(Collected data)
● ● ● ●
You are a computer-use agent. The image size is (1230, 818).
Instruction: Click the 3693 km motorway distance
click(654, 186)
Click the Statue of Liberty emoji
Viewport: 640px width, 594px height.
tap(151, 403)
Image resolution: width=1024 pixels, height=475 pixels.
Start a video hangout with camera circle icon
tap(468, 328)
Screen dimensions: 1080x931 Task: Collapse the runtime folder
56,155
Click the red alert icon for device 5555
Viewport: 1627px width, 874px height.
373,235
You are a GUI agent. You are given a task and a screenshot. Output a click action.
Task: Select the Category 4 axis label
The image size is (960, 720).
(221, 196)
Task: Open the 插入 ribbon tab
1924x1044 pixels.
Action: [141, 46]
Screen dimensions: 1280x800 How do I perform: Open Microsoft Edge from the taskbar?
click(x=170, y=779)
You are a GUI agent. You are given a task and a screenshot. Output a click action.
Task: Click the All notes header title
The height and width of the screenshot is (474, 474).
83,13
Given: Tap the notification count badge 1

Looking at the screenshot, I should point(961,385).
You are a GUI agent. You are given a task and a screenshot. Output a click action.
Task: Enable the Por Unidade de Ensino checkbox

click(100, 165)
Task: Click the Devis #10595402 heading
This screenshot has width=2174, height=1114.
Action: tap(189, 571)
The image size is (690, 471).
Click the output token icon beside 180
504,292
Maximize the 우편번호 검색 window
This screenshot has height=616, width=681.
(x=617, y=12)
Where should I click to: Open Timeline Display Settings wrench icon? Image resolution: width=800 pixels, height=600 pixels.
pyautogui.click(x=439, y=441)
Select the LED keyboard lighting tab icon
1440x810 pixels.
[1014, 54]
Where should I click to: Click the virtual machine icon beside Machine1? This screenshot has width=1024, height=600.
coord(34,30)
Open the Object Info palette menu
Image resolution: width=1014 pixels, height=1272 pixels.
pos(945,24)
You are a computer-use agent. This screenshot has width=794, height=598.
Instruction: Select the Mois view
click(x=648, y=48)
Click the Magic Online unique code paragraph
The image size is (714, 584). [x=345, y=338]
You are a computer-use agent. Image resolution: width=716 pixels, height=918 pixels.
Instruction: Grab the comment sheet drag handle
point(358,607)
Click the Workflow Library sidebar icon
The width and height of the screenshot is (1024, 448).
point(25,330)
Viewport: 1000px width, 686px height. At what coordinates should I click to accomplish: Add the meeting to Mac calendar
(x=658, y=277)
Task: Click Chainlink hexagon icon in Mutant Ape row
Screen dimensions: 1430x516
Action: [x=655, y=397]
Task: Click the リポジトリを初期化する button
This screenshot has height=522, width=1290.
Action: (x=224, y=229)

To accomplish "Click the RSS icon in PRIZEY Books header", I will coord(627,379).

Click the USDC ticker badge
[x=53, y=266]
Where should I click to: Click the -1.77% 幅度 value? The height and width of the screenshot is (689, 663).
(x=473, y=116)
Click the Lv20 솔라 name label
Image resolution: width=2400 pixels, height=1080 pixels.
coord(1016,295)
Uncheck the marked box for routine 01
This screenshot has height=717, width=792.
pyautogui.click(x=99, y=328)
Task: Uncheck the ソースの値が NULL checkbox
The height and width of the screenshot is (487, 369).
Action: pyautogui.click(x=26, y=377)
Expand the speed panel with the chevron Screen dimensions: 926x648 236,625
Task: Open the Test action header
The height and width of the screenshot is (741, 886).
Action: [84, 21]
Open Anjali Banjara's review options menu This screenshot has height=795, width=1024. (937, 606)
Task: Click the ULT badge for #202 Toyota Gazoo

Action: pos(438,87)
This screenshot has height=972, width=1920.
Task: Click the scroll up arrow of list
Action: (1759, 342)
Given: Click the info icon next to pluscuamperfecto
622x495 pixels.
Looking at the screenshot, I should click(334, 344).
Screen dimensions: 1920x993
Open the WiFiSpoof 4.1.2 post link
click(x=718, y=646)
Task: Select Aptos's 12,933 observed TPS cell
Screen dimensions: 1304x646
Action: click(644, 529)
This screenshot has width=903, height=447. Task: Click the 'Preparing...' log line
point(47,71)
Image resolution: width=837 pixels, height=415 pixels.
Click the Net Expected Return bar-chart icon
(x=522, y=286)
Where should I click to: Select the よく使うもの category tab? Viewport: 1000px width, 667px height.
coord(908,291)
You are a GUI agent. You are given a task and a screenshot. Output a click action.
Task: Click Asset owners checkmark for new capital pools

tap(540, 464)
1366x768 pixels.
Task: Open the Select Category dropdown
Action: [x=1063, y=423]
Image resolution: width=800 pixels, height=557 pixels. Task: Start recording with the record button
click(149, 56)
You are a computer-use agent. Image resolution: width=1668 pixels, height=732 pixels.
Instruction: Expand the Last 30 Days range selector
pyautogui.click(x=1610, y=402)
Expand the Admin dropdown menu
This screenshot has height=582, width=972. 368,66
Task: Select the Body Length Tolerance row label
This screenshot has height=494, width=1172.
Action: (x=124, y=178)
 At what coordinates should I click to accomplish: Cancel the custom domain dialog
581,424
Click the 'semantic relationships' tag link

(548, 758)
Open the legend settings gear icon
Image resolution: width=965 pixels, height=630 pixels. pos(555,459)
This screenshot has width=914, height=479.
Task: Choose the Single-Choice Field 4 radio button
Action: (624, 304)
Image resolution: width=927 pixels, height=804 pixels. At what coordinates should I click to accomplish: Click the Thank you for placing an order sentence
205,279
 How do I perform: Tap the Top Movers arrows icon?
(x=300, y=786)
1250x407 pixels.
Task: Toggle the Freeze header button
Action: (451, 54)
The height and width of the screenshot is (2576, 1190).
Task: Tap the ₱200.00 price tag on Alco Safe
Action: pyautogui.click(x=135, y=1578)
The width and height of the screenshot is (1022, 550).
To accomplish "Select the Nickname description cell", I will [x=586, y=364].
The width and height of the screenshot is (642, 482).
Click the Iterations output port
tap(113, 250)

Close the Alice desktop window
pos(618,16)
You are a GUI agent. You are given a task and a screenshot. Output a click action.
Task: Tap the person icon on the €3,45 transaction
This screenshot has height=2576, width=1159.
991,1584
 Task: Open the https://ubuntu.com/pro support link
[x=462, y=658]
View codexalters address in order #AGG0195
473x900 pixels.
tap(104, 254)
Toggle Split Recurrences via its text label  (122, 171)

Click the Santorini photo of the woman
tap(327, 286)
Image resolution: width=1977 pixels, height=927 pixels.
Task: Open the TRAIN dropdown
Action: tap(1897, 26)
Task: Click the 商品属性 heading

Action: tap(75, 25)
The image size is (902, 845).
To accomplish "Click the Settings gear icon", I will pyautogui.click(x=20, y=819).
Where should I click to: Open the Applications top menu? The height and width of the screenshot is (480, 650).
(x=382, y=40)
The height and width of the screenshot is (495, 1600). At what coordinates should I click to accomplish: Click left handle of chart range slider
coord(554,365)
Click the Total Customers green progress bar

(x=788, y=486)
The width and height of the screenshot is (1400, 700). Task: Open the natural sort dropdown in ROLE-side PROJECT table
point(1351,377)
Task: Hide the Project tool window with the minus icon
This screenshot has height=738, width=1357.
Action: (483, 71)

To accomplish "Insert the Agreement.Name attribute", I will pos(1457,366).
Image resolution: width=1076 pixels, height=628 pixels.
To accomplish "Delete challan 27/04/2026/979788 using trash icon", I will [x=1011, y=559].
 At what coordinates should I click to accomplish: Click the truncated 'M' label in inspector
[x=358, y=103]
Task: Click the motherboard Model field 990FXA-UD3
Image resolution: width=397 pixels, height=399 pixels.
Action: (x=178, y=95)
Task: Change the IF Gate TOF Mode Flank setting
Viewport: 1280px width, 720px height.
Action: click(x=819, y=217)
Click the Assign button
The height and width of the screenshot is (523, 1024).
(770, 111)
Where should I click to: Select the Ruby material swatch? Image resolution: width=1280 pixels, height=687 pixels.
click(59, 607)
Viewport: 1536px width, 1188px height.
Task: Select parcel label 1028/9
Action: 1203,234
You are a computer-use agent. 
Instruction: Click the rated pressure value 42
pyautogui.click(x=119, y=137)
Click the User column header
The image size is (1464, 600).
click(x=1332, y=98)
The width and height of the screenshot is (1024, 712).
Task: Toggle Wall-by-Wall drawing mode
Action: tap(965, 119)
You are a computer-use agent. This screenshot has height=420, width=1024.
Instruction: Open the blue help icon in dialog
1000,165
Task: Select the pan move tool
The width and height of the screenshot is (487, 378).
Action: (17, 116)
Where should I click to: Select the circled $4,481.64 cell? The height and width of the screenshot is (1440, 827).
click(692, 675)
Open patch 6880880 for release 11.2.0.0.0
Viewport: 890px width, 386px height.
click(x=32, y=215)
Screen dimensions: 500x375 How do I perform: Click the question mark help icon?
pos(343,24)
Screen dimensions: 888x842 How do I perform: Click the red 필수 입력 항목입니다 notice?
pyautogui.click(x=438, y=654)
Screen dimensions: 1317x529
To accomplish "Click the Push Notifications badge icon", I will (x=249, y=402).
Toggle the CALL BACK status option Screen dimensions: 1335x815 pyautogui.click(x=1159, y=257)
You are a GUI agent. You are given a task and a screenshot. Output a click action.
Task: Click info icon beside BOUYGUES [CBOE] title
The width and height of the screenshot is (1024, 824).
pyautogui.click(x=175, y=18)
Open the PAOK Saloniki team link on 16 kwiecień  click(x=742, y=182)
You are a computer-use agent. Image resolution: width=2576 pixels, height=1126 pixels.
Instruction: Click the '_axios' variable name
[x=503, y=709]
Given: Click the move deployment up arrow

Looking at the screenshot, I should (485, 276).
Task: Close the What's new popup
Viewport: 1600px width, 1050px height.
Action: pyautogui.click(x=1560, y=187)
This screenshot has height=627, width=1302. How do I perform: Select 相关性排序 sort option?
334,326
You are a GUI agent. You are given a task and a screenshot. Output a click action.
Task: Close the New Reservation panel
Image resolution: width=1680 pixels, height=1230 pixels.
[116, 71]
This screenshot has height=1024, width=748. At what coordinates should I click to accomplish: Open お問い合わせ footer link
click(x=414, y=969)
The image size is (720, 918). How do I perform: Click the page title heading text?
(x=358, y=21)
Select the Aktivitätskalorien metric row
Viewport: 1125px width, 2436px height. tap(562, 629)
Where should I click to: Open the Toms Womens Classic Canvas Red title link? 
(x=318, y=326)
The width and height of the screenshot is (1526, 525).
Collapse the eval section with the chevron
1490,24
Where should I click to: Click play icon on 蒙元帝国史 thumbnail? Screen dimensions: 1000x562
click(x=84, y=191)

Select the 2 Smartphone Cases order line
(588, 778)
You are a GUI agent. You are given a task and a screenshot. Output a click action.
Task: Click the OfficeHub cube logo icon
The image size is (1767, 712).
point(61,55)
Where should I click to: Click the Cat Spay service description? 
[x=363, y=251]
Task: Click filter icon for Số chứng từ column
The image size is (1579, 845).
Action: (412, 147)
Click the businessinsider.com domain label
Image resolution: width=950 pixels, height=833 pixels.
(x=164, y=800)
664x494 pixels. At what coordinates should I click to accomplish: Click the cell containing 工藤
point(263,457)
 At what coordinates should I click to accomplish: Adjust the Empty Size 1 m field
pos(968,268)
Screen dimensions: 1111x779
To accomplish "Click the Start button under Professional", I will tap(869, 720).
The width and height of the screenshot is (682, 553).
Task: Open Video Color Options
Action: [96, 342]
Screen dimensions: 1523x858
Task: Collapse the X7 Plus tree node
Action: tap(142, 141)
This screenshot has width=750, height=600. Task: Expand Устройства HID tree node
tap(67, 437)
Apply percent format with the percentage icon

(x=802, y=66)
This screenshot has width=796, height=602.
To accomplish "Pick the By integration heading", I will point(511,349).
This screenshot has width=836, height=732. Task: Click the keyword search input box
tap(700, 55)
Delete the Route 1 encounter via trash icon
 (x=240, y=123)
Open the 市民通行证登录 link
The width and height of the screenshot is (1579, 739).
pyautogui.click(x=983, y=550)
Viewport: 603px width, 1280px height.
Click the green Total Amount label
● ● ● ●
# Your assignment
Using the records above, please retype only the run of lines from the line holding "The width and height of the screenshot is (1579, 739)." through the last line, both ends included.

# Response to this exercise
The width and height of the screenshot is (1579, 739).
pyautogui.click(x=983, y=550)
Viewport: 603px width, 1280px height.
Click the green Total Amount label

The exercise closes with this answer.